Book by Dymphna Cusack

The Sun in Exile (1955) is a novel by Australian writer Dymphna Cusack.

==Story outline==

The narrator of the story, Alexandra Pendlebury, is a middle-aged spinster who writes travel books. On a sea voyage from Australia to England she shares a cabin with Vicky, a young Australian artist. All is well on the voyage until the ship docks in Jamaica and picks up a number of passengers. The West Indians bring out the inherent racism in a number of the white Australian travellers though Vicky becomes rather attached to Lance Olumide. In England Alexandra and Vicky maintain their friendship and they are joined by Lance when he and Vicky become engaged.

==Critical reception==

Helen Frizell in The Australian Women's Weekly was in no doubt about her feelings for the book: "'Dymphna Cusack, in beautifully written prose, shows how bigotry and unkindness will eventually damp down the fires of their love and ambitions, so that in the end even the hearths of their hearts will be cold. Dymphna Cusack's thoughtfulness, narrative power, and sincerity make The Sun in Exile her best book to date.

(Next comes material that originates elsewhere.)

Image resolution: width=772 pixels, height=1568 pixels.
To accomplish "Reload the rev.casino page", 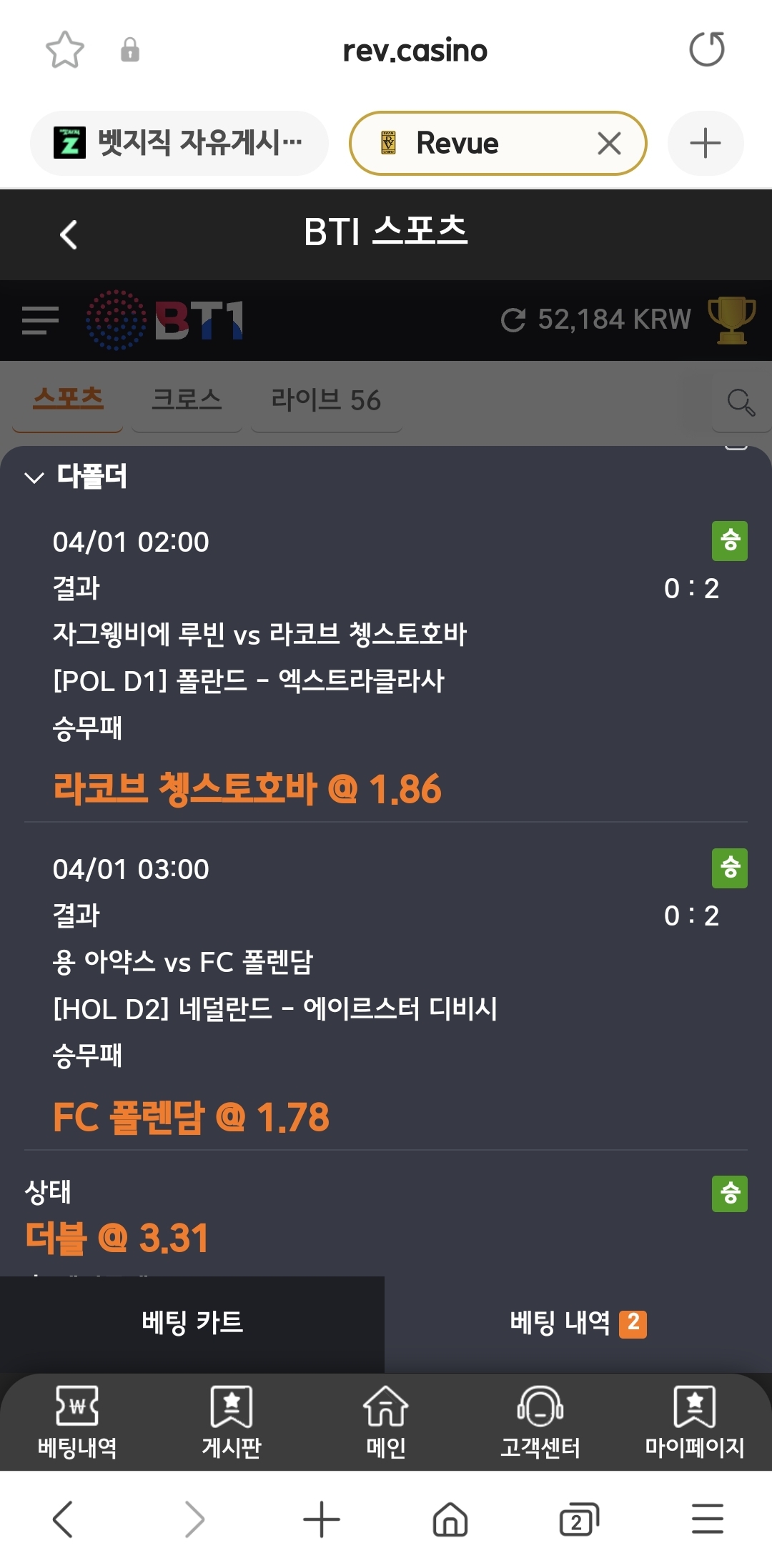I will click(x=706, y=50).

Victor Valentine, a reviewer in The Argus, was impressed with the writing: "Although the characters indulge in intermittent tambourine banging it does not matter because the tale is told in the first person by a wonderful, unforgettable spinster writer of 60, named Miss Alexandra Pendlebury. Miss Pendlebury, rich, much travelled, gently snobbish, both about people and culture, selfish, lonely, and superfluous, is a superb touching portrait."